Novartis adds another string to iptacopan’s bow

rare kidney disease
Julien Tromeur

Novartis has another phase 3 trial win in its quiver for targeted factor B inhibitor iptacopan, building the case for the drug as a new oral therapy for diseases caused by disorders of the complement system.

The new data – in rare kidney disease IgA nephropathy (IgAN) – comes from the APPLAUSE-IgAN study, with iptacopan achieving a "clinically meaningful and highly statistically significant" reduction in the levels of protein in the urine (proteinuria) compared to placebo.

Proteinuria is a marker for kidney function, so is a surrogate marker for drug activity in IgAN, which occurs when antibodies accumulate in the kidneys, causing inflammation and scarring and potentially leading to chronic kidney disease (CKD).

Each year, approximately 25 people per million worldwide are newly diagnosed with IgAN, mostly young adults, according to Novartis, which has already reported positive results in two phase 3 trials for iptacopan in ultra-rare blood disorder paroxysmal nocturnal haemoglobinuria (PNH).

Around 30% of people who have IgAN with persistent higher levels of proteinuria may progress to kidney failure within 10 years, according to the company.

The Swiss pharma said that the APPLAUSE-IgAN study will continue to evaluate iptacopan’s ability to slow IgAN progression by measuring the estimated glomerular filtration rate (eGFR) slope over 24 months - the study’s primary endpoint - with results due in 2025.
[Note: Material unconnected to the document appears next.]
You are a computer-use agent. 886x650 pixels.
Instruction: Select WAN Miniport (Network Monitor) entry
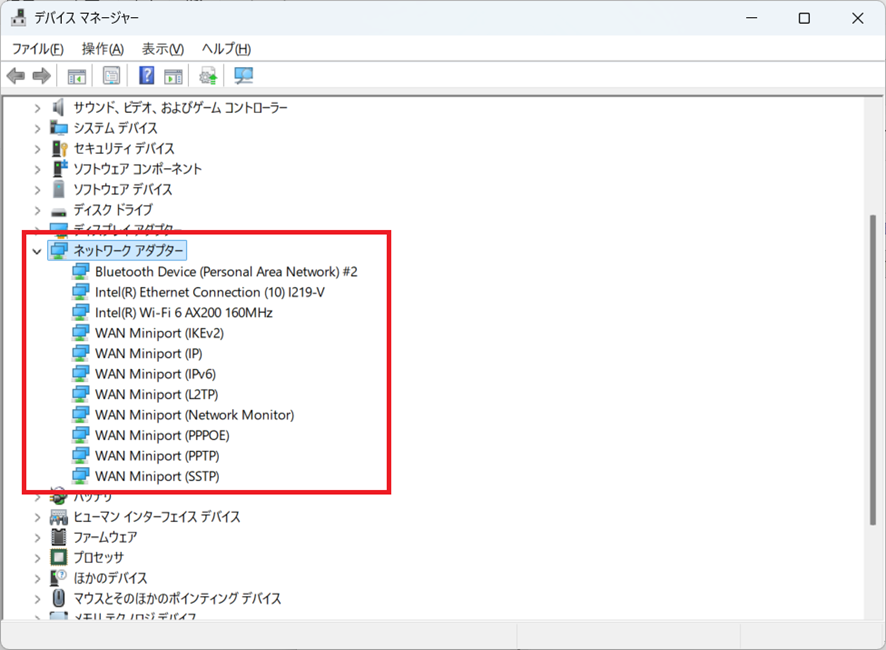tap(194, 415)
In the meantime, it plans to start discussions with the FDA to see if it may be possible to file for accelerated approval of iptacopan in IgAN based on the current set of data, whilst waiting for the eGFR readout.

Analysts at Jefferies have previously said that iptacopan could hit $3.6 billion in peak annual sales if it gets approved for all its target indications, which along with PNH and IgAN include atypical haemolytic uraemic syndrome (aHUS), C3 glomerulopathy (C3G), and idiopathic membranous nephropathy (IMN).

IgAN is a key focus for Novartis, driving a decision to acquire Chinook Therapeutics for $3.2 billion upfront earlier this year, adding a pair of late clinical-stage programmes for the disease, namely atrasentan, an oral endothelin A receptor antagonist (ERA), and anti-APRIL antibody zigakibart.

The standard treatment for IgAN over many years was broad-spectrum immunosuppressant drugs, with potentially serious side effects.

In 2021, Calliditas Therapeutics’ corticosteroid-based Tarpeyo (budesonide) became the first FDA-approved therapy for IgAN, which improved the efficacy and tolerability of therapy, but is still immune-suppressing. It was joined earlier this year by Travere Therapeutics’ Filspari (sparsentan), another ERA drug.